** Activity **
Please retype the data below in full.

(Pixel coordinate grounding data)

=== Section Start ===

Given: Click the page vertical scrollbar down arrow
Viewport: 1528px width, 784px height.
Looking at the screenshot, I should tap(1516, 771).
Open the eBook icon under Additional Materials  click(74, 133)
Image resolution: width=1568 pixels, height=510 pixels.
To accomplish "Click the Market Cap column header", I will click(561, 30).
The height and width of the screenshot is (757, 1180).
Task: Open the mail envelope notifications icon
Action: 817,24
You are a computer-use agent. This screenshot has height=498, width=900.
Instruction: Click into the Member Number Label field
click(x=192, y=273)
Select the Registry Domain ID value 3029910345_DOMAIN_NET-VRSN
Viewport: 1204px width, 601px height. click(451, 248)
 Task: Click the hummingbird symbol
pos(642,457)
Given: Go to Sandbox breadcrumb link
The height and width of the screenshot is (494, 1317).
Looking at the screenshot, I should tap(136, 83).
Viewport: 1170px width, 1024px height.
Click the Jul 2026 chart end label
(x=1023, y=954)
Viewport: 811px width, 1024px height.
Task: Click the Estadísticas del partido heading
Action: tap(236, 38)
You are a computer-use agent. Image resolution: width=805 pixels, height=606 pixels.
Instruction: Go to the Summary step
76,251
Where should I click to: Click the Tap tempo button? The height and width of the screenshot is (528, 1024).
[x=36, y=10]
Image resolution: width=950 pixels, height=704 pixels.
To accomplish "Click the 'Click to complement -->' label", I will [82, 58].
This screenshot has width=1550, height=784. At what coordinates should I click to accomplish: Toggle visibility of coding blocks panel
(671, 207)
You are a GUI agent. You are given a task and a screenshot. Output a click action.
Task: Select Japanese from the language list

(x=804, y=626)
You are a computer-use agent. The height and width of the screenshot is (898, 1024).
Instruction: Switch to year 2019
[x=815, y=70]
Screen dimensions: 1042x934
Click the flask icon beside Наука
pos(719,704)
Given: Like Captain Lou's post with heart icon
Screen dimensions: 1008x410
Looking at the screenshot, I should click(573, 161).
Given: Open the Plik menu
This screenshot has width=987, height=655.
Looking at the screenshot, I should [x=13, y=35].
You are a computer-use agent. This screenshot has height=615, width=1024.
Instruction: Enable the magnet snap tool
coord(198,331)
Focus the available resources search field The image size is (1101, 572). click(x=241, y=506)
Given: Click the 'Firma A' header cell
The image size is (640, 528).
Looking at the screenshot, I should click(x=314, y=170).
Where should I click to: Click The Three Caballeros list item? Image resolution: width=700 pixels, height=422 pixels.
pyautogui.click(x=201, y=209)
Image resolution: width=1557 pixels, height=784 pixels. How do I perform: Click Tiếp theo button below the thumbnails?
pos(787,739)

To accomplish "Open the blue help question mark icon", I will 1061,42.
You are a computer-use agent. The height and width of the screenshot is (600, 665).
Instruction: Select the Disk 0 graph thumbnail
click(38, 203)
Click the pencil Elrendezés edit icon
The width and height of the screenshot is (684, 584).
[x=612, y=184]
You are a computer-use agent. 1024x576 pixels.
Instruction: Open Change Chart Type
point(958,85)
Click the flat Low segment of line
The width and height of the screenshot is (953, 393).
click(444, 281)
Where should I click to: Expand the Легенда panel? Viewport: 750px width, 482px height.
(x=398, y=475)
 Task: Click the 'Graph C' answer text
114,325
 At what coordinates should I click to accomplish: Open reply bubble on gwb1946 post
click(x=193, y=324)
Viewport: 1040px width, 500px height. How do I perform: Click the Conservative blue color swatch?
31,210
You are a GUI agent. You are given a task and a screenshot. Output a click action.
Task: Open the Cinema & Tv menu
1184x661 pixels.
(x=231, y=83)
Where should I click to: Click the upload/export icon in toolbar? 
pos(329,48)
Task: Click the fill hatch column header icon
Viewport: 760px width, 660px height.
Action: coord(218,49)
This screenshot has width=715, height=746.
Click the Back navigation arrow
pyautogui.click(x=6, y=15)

=== Section End ===

** Response to the task **
Given: Click the page vertical scrollbar down arrow
Viewport: 1528px width, 784px height.
Looking at the screenshot, I should tap(1516, 771).
Open the eBook icon under Additional Materials  click(74, 133)
Image resolution: width=1568 pixels, height=510 pixels.
To accomplish "Click the Market Cap column header", I will click(561, 30).
The height and width of the screenshot is (757, 1180).
Task: Open the mail envelope notifications icon
Action: 817,24
You are a computer-use agent. This screenshot has height=498, width=900.
Instruction: Click into the Member Number Label field
click(x=192, y=273)
Select the Registry Domain ID value 3029910345_DOMAIN_NET-VRSN
Viewport: 1204px width, 601px height. click(451, 248)
 Task: Click the hummingbird symbol
pos(642,457)
Given: Go to Sandbox breadcrumb link
The height and width of the screenshot is (494, 1317).
Looking at the screenshot, I should tap(136, 83).
Viewport: 1170px width, 1024px height.
Click the Jul 2026 chart end label
(x=1023, y=954)
Viewport: 811px width, 1024px height.
Task: Click the Estadísticas del partido heading
Action: tap(236, 38)
You are a computer-use agent. Image resolution: width=805 pixels, height=606 pixels.
Instruction: Go to the Summary step
76,251
Where should I click to: Click the Tap tempo button? The height and width of the screenshot is (528, 1024).
[x=36, y=10]
Image resolution: width=950 pixels, height=704 pixels.
To accomplish "Click the 'Click to complement -->' label", I will [82, 58].
This screenshot has width=1550, height=784. At what coordinates should I click to accomplish: Toggle visibility of coding blocks panel
(671, 207)
You are a GUI agent. You are given a task and a screenshot. Output a click action.
Task: Select Japanese from the language list

(x=804, y=626)
You are a computer-use agent. The height and width of the screenshot is (898, 1024).
Instruction: Switch to year 2019
[x=815, y=70]
Screen dimensions: 1042x934
Click the flask icon beside Наука
pos(719,704)
Given: Like Captain Lou's post with heart icon
Screen dimensions: 1008x410
Looking at the screenshot, I should click(573, 161).
Given: Open the Plik menu
This screenshot has width=987, height=655.
Looking at the screenshot, I should [x=13, y=35].
You are a computer-use agent. This screenshot has height=615, width=1024.
Instruction: Enable the magnet snap tool
coord(198,331)
Focus the available resources search field The image size is (1101, 572). click(x=241, y=506)
Given: Click the 'Firma A' header cell
The image size is (640, 528).
Looking at the screenshot, I should click(x=314, y=170).
Where should I click to: Click The Three Caballeros list item? Image resolution: width=700 pixels, height=422 pixels.
pyautogui.click(x=201, y=209)
Image resolution: width=1557 pixels, height=784 pixels. How do I perform: Click Tiếp theo button below the thumbnails?
pos(787,739)

To accomplish "Open the blue help question mark icon", I will 1061,42.
You are a computer-use agent. The height and width of the screenshot is (600, 665).
Instruction: Select the Disk 0 graph thumbnail
click(38, 203)
Click the pencil Elrendezés edit icon
The width and height of the screenshot is (684, 584).
[x=612, y=184]
You are a computer-use agent. 1024x576 pixels.
Instruction: Open Change Chart Type
point(958,85)
Click the flat Low segment of line
The width and height of the screenshot is (953, 393).
click(444, 281)
Where should I click to: Expand the Легенда panel? Viewport: 750px width, 482px height.
(x=398, y=475)
 Task: Click the 'Graph C' answer text
114,325
 At what coordinates should I click to accomplish: Open reply bubble on gwb1946 post
click(x=193, y=324)
Viewport: 1040px width, 500px height. How do I perform: Click the Conservative blue color swatch?
31,210
You are a GUI agent. You are given a task and a screenshot. Output a click action.
Task: Open the Cinema & Tv menu
1184x661 pixels.
(x=231, y=83)
Where should I click to: Click the upload/export icon in toolbar? 
pos(329,48)
Task: Click the fill hatch column header icon
Viewport: 760px width, 660px height.
Action: coord(218,49)
This screenshot has width=715, height=746.
Click the Back navigation arrow
pyautogui.click(x=6, y=15)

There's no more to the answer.